Ma noi sappiamo che nella PA, come altrove, non sono tutti fannulloni o incapaci. Eppure, complessivamente, non si riesce a “sbloccare” le cose. A farle succedere. Perché? Ciascuno di voi si confronta ogni giorno con questo problema. E si sarà fatto un’idea, che identifica magari col vicino di ufficio o col proprio capo.

Vi dico qual è la mia teoria generale dello stallo.

Facciamo leggi fatte male.

Ne facciamo troppe, perché la maggior parte sono “leggine”: non facciamo mai interventi strutturali e sistematici che ripuliscono il passato, ma solo interventi che aggiungono uno strato ulteriore. Siamo il Paese degli strati geologico-normativi. In questo modo rendiamo sempre più complicato districarsi nella giungla della regolamentazione.

Inoltre, chi fa le leggi quasi mai scioglie i nodi. La legge dovrebbe essere l’atto che dopo mille battaglie politiche indica la strada. Dice cosa si fa. Da noi, invece, la legge non dirime niente. Abbiamo costruito una prassi normativa che ci permette di dare ragione (quasi) a tutti: tu fai la legge e poi ciascuno di coloro che l’hanno fatta dice “ho vinto io”. Capite che l’unico modo per farla così e rimandare lo scioglimento dei nodi è scrivere una legge ambigua.

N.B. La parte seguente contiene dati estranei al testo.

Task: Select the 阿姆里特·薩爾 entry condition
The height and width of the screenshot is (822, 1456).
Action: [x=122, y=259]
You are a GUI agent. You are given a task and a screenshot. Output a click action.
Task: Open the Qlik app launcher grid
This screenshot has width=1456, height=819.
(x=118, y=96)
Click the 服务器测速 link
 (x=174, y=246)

Questa legge ambigua arriva nei ministeri o nelle altre Pubbliche Amministrazioni che hanno la responsabilità di attuarla, e tutto si blocca. Se il nodo non lo ha sciolto il legislatore, come pretendere che lo sciolga il singolo dirigente o funzionario che quella legge deve attuarla?

Così chi lavora nella PA prende tempo, ed ecco la proverbiale lentezza della burocrazia! E alla fine, quando “deve” interpretare, lo fa prendendosi una responsabilità più ampia di quella che normalmente gli competerebbe.

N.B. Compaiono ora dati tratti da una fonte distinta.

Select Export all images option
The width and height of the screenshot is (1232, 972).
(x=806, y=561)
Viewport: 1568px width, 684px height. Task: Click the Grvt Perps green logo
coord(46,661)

Che succede a quel punto? Interpretando attua, e c’è sempre un gruppo di persone più o meno nutrito che si sente svantaggiato e vittima di quella specifica interpretazione. E che praticherà lo sport nazionale: andare al TAR. Altro tempo, altre decisioni spesso prese da persone che non conoscono la materia e che smontano e rimontano l’attuazione. Ecco la paralisi di un Paese. Il cerchio che (non) si chiude.

Se è così, che possiamo fare?

La risposta semplice è: cambiamo mestiere! Tutti: voi che ogni giorno lavorate nella PA; e chi come noi pensa che tramite la formazione, e la formazione di un certo tipo — di cui le prossime 24 ore sono un esempio — si possa cambiare il modo in cui la PA si muove.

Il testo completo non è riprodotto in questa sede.